=== Work to do ===
Pick out every line in the records that contains the string "width" and copy each one.

=== Data provided ===
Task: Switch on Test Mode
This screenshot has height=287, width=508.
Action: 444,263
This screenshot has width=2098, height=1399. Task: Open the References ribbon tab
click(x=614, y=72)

=== Written reply ===
This screenshot has height=287, width=508.
This screenshot has width=2098, height=1399. Task: Open the References ribbon tab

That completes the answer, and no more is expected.